The nurse assesses the blood pressure and heart rate frequently to identify autonomic
dysfunction so that interventions can be initiated quickly if needed. Medications are administered
or a temporary pacemaker is placed for clinically significant bradycardia (Winer, 2002).
ENHANCING PHYSICAL MOBILITY
Nursing interventions to enhance physical mobility and prevent the complications of
immobility are key to the function and survival of these patients. The paralyzed extremities are
supported in functional positions, and passive range-of-motion exercises are performed at least
twice daily.
DVT and pulmonary embolism are threats to the paralyzed patient. Nursing interventions
are aimed at preventing DVT. Range-of-motion exercises, altering positioning, anticoagulation,
thigh-high elastic compression stockings or sequential compression boots, and adequate
hydration will decrease the risk for DVT.
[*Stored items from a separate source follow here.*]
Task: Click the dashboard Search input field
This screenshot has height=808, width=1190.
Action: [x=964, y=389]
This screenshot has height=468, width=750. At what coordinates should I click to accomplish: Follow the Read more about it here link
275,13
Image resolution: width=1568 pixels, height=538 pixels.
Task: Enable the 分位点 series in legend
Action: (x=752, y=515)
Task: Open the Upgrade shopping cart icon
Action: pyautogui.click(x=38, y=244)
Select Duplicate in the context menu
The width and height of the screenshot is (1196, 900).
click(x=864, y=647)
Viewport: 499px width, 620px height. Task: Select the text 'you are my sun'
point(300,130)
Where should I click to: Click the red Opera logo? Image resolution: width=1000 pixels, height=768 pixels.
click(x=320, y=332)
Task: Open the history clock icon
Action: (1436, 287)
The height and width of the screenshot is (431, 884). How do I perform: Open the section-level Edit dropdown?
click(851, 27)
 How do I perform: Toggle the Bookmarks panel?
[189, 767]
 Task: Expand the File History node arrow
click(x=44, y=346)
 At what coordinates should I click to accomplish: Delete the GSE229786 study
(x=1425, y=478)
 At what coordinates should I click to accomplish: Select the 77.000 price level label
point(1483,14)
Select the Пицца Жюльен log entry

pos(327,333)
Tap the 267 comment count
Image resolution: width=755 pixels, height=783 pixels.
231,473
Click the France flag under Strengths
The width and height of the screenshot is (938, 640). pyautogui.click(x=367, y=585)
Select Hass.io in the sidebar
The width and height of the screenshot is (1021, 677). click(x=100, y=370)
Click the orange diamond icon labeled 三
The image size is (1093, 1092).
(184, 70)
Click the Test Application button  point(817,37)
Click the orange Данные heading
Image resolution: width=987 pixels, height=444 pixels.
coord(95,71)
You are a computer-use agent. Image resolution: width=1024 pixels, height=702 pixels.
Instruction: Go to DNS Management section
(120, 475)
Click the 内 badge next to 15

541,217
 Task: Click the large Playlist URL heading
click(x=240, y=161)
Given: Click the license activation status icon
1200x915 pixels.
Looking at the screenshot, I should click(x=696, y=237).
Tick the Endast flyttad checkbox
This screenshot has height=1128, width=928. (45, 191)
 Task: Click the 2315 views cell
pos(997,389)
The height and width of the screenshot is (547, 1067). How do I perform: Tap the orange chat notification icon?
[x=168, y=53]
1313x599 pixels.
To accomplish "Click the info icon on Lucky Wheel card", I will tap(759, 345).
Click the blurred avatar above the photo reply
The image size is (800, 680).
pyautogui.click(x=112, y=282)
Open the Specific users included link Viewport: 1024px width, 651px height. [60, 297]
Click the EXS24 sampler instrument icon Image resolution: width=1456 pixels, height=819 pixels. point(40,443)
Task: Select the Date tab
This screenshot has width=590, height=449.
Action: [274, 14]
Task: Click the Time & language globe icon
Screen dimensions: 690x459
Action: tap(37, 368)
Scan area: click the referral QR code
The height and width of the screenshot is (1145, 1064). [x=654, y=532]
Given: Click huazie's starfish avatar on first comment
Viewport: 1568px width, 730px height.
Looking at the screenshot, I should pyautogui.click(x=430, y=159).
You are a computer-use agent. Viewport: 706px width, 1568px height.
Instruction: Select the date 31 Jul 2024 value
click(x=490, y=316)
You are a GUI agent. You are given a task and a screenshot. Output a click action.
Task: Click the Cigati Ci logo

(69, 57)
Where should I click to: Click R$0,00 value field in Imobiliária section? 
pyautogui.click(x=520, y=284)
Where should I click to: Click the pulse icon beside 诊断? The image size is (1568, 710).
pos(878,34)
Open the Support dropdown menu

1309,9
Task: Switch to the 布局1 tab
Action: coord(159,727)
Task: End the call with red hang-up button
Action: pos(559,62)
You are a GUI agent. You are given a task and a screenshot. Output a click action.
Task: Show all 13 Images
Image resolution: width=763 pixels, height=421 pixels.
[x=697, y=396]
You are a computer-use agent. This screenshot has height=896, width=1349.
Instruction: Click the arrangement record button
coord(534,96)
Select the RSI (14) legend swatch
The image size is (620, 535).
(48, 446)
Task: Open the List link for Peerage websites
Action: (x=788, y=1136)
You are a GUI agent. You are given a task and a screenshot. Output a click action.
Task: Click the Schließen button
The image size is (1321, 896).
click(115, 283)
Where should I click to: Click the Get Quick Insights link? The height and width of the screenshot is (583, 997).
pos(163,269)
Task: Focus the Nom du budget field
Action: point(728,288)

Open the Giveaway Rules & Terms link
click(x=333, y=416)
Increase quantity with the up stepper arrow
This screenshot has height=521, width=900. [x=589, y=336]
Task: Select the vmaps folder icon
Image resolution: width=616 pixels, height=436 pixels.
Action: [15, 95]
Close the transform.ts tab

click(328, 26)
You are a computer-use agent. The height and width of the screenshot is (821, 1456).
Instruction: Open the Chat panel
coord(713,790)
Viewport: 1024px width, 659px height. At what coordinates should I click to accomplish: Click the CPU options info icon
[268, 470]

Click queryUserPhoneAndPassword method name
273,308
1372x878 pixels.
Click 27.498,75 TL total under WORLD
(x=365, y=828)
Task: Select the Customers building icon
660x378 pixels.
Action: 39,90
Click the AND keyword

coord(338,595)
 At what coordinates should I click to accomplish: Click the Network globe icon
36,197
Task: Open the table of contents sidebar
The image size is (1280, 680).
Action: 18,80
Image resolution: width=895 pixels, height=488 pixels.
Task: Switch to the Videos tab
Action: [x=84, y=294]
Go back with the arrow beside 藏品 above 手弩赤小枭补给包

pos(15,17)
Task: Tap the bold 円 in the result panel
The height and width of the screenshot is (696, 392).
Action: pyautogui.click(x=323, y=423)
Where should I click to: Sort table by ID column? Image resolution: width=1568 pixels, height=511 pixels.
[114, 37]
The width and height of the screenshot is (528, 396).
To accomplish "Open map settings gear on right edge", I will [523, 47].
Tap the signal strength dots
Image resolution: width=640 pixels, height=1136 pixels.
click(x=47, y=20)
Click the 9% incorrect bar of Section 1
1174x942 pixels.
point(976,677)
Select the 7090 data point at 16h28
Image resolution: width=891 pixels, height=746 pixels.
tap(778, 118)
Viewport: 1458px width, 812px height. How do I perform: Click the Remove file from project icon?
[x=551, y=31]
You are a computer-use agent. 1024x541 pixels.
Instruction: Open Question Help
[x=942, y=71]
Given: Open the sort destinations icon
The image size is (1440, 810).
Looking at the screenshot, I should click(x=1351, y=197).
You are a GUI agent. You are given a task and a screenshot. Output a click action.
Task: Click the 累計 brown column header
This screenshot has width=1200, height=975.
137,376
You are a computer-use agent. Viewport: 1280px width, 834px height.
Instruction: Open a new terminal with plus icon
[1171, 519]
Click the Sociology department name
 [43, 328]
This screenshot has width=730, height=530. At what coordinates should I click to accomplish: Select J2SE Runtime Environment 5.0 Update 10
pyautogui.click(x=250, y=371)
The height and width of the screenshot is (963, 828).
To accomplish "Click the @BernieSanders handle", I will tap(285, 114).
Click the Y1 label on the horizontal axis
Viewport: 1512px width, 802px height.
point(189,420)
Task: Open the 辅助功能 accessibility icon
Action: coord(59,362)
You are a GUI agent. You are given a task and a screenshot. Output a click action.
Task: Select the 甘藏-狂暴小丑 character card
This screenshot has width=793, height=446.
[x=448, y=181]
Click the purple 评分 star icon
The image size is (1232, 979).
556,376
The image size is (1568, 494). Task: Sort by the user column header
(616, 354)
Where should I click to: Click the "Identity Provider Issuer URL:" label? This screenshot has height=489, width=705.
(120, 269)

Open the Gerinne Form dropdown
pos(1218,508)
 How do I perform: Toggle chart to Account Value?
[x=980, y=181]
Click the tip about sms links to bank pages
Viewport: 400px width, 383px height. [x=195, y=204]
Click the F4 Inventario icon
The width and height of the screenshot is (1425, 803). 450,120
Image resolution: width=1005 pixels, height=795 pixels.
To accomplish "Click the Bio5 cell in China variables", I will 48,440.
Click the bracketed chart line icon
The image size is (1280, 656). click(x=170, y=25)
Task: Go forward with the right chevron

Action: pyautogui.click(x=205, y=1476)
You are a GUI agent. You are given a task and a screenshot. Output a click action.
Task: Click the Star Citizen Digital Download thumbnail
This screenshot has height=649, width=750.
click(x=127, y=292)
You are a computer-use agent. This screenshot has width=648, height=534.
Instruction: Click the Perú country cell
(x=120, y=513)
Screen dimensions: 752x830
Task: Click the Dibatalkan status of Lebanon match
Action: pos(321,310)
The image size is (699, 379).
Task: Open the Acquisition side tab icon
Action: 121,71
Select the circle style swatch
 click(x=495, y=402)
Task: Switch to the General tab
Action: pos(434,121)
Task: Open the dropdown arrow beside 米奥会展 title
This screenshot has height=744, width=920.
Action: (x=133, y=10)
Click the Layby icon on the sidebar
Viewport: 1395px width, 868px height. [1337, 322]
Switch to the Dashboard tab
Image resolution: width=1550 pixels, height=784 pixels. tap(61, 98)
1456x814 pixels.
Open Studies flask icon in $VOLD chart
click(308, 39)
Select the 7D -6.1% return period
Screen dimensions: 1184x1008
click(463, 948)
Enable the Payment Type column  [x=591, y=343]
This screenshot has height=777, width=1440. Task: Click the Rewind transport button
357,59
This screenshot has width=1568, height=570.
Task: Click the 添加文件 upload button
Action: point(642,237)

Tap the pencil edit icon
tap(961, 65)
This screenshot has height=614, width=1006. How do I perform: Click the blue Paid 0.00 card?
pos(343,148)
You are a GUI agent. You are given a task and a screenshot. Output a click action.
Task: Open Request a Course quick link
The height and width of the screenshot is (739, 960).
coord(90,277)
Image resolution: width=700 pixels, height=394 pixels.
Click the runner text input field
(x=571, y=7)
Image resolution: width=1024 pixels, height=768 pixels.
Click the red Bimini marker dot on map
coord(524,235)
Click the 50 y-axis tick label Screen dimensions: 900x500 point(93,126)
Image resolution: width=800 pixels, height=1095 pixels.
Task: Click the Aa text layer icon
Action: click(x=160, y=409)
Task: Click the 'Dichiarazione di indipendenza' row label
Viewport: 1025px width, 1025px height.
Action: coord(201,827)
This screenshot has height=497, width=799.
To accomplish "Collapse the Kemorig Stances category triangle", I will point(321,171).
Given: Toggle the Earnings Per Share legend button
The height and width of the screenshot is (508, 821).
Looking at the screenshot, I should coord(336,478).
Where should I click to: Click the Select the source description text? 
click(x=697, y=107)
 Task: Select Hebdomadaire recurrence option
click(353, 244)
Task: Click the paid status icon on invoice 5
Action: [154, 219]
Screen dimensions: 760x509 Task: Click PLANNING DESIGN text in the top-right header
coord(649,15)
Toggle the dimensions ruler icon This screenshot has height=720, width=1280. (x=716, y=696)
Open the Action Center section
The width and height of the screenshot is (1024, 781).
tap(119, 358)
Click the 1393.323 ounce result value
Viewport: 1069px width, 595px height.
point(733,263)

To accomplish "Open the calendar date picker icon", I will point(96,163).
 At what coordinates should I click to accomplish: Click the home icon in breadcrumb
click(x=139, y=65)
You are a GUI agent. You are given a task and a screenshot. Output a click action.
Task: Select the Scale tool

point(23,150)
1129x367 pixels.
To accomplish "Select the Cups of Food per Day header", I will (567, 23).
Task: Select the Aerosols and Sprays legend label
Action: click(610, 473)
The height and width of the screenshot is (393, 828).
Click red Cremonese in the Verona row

Padding may be placed over bony prominences such as the elbows and heels to reduce the
risk for pressure ulcers. The need for consistent position changes every 2 hours cannot be
overemphasized.
PROVIDING ADEQUATE NUTRITION
Paralytic ileus may result from insufficient parasympathetic activity. In this event, the
nurse administers IV fluids and parenteral nutrition as prescribed and monitors for the return of
bowel sounds. If the patient cannot swallow due to bulbar paralysis (immobility of muscles), a
gastrostomy tube may be placed to administer nutrients. The nurse carefully assesses the return
of the gag reflex and bowel sounds before resuming oral nutrition.
IMPROVING COMMUNICATION
Because of paralysis and ventilator management, the patient cannot talk, laugh, or cry and
thus has no method for communicating needs or expressing emotion. Establishing some form of
communication with picture cards or an eye blink system will provide a means of
communication. Collaboration with the speech therapist may be helpful in developing a
communication mechanism that is most effective for a specific patient.
DECREASING FEAR AND ANXIETY
The patient and family are faced with a sudden, potentially life- threatening disease, and
anxiety and fear are constant themes for them. The impact of disease on the family will depend
on the patients age and role within the family. Referral to a support group may provide
information and support to the patient and family.
The family may feel helpless in caring for the patient. Mechanical ventilation and
monitoring devices may frighten and intimidate them. Family members often want to participate
in physical care; with instruction and support by the nurse, they should be allowed to do so.
In addition to fear, the patient may experience isolation, loneliness, and lack of control.
Nursing interventions that increase the patients sense of control include providing information
about the condition, emphasizing a positive appraisal of coping resources, and teaching
relaxation exercises and distraction techniques.
Diversional activities are encouraged to decrease loneliness and isolation. Encouraging
visitors, engaging visitors or volunteers to read to the patient, listening to music or books on
tape, and watching television are ways to alleviate the patients sense of isolation.